Mimarlar Odası İzmir Şubesi Yönetim Kurulu Başkanı Başkanı Dr. İlker Kahraman da doğru kent planlamasının nasıl yapılması gerektiği konusunda bilgiler verdi. Barcelona’dan Eskişehir’e kadar iyi uygulama örneklerini paylaşarak dönüşümün en önemli noktalarına dikkat çekti; uygulamaların yaşam kalitesini arttırma hedefi üzerine planlanması gerektiğini vurguladı.

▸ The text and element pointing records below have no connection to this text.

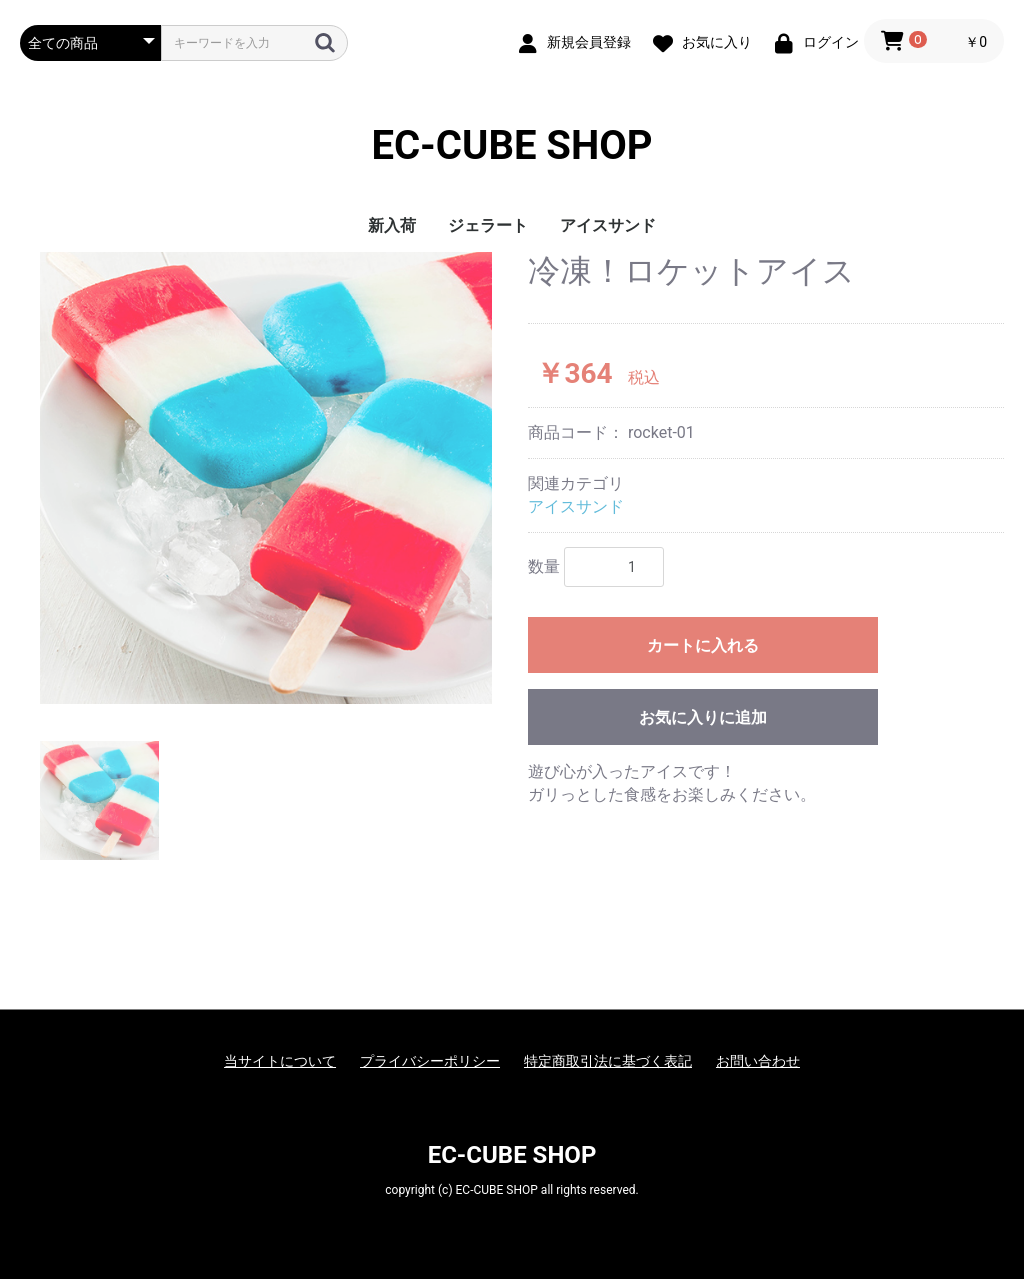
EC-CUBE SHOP (511, 145)
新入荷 (392, 225)
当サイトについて (280, 1061)
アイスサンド (608, 225)
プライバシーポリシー (430, 1061)
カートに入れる (703, 645)
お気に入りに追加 (703, 717)
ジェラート (488, 225)
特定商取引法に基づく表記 (608, 1061)
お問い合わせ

İnşaat Mühendisi ve Jeoloji Mühendisi Dr. Mustafa Koç ise yer-yapı etkileşimi konusunda bir sunum gerçekleştirdi. Denizden gelebilecek tehlikelere, doldurulmuş alanlardaki risklere ve oluşabilecek heyelanlara dikkat çeken Koç, bu konularda önlemler alınması gerektiğini söyledi. Karşıyaka’da sıvılaşma analizleri yapılmasına ihtiyaç olduğunu dile getirdi. Ayrıca kamuda yeterli yetkinlikte mühendis olmadığını ifade eden Koç, deprem geoteknik mühendisliğinin ayrı tutulması gerektiğini de dile getirdi.